One of the top 10 questions we receive about GitClear's Diff Delta metric is some form of "why would I trust a metric given Goodhart's Law?" The law, which has gained widespread acceptance among developers, states that "as soon as any metric becomes a target, it ceases to be a good metric." The historical prevalence of short-sighted metrics plays no small part in the numerous examples the internet will provide to prove Goodhart's Law.


What are people missing when they subscribe religiously to Goodhart's Law? The utility that can be extracted from creating a metric designed to be gamed.


For a metric to get better as it's "gamed," the outcome of pursuing the metric must translate to long-term wellbeing. Think "daily step count," a metric that games human minds to do more of the exercise we should be doing anyway. Banking reports that make it exciting to see your 401k balance grow are yet another example. And there are more.


So, is maximizing "Diff Delta" more like maximizing "daily step count" (long-term benefit) or "lines of code added" (long-term suffering)?


You be the judge.


linkHow to game Diff Delta

When customers ask us if their developers can game Diff Delta, we answer "yes, if you want improved long-term code health." As a developer comes to learns the contours of what pushes their Diff Delta up, they find clues in how to outcompete their past selves:


link1. Delete or update old code

If there's one theme to the work that earns a high Diff Delta per minute, it's deleting old code. Why would you want to encourage developers to find opportunities to remove or revise legacy systems (code that hasn't been touched in years)?


To start, the more code exists in your repo, the more code you "surface area" exists for future maintainers. A big reason that startups ship code so much faster than mid-sized or enterprise companies is because they simply have less code to consider when they're looking to add another feature. If, as companies, matured, they proactively sought out opportunities to reduce their code to maintain, they might never lose the speed they once enjoyed as a youthful company.


In practice, there's almost never time to pursue a specific task of "removing X feature." But there are often opportunities to incrementally remove cruft from systems when those systems are being evolved into their second and third versions. The relatively high per-line value that GitClear assigns to work that revises or removes legacy code (code that hasn't been touched in 1-2+ years) means that developers have a strong incentive to always be aware of when they can trim down and reuse a v1 system to implement a feature, rather than heaping another redundant module into the code base that will need to be maintained in perpetuity.


Conversely, when developers add new code, Diff Delta applies a "greenfield code penalty" that serves to give less and less value per line when a developer is adding a large outlay of new code. The EPA's advice to "reduce, reuse, recycle" steers developer behavior in a direction that will improve their happiness and the velocity of product evolution.


Deleting code that stays deleted is the blessed path to sustaining startup velocity as years pass.


link2. Write tests, documentation or [insert your best practice here]

Another long-term desirable way for developers to "game the system" is to write and update documentation, write tests to back up their features, and/or avoid deprecated behaviors that management has determined are ill suited to the repo's health.

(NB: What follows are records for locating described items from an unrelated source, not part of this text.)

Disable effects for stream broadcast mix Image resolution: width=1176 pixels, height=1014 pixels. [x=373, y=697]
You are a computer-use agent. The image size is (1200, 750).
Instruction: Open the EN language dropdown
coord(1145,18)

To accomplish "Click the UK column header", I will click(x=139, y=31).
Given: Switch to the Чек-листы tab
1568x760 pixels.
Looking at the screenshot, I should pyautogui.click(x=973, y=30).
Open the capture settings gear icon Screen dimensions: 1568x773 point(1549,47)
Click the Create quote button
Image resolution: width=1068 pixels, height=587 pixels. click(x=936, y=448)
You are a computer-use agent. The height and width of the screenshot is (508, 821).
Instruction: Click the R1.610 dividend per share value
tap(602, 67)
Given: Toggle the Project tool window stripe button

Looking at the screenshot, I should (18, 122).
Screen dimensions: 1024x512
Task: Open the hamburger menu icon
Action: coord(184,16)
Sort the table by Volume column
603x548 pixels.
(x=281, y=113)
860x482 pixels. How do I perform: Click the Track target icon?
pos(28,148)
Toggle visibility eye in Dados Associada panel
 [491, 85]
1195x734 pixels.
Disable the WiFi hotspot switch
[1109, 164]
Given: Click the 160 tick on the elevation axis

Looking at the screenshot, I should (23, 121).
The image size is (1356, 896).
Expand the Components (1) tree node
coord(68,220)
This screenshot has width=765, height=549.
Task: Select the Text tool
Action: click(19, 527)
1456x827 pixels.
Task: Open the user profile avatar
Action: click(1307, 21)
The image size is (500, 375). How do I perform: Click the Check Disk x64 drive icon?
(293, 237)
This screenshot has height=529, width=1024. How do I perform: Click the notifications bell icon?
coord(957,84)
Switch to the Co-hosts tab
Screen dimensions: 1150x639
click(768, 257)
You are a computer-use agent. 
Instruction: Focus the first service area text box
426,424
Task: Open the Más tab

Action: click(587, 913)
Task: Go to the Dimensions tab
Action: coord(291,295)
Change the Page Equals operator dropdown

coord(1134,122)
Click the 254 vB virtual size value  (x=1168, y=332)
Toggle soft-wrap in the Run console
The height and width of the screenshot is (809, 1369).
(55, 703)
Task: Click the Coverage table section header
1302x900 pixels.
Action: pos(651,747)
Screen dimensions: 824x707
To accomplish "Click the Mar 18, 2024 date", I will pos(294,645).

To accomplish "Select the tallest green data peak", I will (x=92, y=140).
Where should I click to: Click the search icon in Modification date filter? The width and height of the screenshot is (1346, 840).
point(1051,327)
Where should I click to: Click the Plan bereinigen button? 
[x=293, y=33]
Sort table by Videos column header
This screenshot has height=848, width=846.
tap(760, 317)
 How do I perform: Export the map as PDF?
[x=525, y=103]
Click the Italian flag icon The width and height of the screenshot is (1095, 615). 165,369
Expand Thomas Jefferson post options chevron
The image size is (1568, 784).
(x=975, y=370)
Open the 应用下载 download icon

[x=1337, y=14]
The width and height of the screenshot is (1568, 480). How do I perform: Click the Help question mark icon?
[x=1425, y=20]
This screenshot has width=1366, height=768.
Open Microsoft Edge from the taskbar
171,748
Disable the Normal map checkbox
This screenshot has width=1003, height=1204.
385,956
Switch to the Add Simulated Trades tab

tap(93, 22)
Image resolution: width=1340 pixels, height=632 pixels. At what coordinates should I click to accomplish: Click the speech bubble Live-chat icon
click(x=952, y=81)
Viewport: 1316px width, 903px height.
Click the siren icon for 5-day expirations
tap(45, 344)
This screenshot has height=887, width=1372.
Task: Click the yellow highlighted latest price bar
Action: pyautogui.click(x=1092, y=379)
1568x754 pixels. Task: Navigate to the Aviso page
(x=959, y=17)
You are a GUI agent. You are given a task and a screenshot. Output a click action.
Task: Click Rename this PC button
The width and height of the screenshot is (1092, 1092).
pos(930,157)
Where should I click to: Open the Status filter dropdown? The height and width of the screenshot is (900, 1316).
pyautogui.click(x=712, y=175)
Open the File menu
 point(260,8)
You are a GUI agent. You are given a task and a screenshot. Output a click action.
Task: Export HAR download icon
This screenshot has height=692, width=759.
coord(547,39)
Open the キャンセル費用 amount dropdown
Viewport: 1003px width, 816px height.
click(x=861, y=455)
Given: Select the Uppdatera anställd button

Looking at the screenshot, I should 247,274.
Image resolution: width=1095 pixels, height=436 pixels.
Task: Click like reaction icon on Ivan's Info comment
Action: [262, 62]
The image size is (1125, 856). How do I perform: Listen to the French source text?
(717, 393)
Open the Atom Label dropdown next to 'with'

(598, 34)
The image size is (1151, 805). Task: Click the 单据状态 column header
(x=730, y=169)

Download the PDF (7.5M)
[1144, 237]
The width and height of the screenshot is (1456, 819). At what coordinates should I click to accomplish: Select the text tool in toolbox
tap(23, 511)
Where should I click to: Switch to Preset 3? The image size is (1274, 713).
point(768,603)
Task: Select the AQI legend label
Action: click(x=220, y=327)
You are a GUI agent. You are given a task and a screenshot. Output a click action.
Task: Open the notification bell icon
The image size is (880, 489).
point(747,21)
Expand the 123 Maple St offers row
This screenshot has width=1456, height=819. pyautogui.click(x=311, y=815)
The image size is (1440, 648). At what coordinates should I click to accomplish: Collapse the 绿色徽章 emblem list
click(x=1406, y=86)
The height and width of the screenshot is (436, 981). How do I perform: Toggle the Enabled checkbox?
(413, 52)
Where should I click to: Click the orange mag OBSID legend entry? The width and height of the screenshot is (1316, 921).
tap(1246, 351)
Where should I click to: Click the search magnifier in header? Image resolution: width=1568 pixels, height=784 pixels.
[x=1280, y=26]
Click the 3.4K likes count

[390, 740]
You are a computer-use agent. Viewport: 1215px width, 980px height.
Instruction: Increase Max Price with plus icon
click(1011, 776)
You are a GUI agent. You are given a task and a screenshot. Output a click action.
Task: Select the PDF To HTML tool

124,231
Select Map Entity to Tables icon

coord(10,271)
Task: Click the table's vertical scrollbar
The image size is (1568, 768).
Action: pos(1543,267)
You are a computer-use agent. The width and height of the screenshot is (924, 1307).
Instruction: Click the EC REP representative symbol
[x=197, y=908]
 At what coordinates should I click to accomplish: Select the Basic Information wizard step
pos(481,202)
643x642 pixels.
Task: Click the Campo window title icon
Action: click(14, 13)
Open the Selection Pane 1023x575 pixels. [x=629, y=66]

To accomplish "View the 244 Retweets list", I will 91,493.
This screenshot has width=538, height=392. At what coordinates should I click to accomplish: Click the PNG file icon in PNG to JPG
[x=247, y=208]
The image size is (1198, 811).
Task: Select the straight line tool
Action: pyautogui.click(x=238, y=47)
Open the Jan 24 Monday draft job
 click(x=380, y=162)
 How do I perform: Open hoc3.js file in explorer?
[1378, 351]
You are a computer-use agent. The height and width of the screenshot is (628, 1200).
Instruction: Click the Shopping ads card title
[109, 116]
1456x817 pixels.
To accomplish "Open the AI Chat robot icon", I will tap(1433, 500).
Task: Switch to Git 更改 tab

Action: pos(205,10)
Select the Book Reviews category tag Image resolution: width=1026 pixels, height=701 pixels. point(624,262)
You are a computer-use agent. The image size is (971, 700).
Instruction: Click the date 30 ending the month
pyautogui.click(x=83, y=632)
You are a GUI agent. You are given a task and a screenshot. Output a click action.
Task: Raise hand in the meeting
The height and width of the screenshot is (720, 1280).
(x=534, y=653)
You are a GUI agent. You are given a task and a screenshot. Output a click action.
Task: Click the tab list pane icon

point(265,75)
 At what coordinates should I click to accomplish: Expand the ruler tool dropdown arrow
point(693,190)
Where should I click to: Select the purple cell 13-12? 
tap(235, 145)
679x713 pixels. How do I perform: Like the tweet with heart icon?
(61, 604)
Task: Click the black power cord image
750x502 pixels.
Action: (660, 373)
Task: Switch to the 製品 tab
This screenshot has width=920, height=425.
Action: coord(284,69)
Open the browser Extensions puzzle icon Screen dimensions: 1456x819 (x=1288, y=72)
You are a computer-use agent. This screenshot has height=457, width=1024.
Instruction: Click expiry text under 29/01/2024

GitClear allows managers to incentivize all of these behaviors through Diff Delta multipliers:


The Diff Delta multiplier we use for documentation is 2.5, whereas most code is valued at 1.0

The GitClear team ascribes 2.5x as much value to each line of documentation that is meaningfully changed (not just moved, or deleted and re-added), since we have learned through experience that updated documentation is key to helping new developers onboard rapidly. Likewise, Diff Delta incentivizes tests for similar reasons. Any team can choose what sort of code they want to see more or less of, and tilt their team's own Diff Delta toward that preference.


If you want to see more React components, more devops config files, or any other sort of target that engineering execs have deemed prudent, applying a multiplier in Code Domain settings allows that to be incentivized.


link3. Avoid empty days

Before a developer can game specific targets like the above, the first incentive they need to experience is the incentive to show up and be focused on their task. Since Diff Delta is a metric that empirically correlates with developer effort, the best way to start "gaming the metric" is to put in a sustained effort, day after day. As a developer reviews and considers their past history, they can begin to spot patterns in the forces at play when a day passes with no commits.


linkIf your team is going to game a metric, have them pick one that promotes long-term health

When a metric is measuring what you or your organization aspires to accomplish, like happier customers, less bugs, and faster release cycles, pick a metric that leads to more of those outcomes. When an engineering managers helps their team optimize over a long time horizon, having shared, transparent measurement that can group together the "95th percentile weeks" allows each developer to identify the meta-patterns that fueled their most fertile creative and productive phases.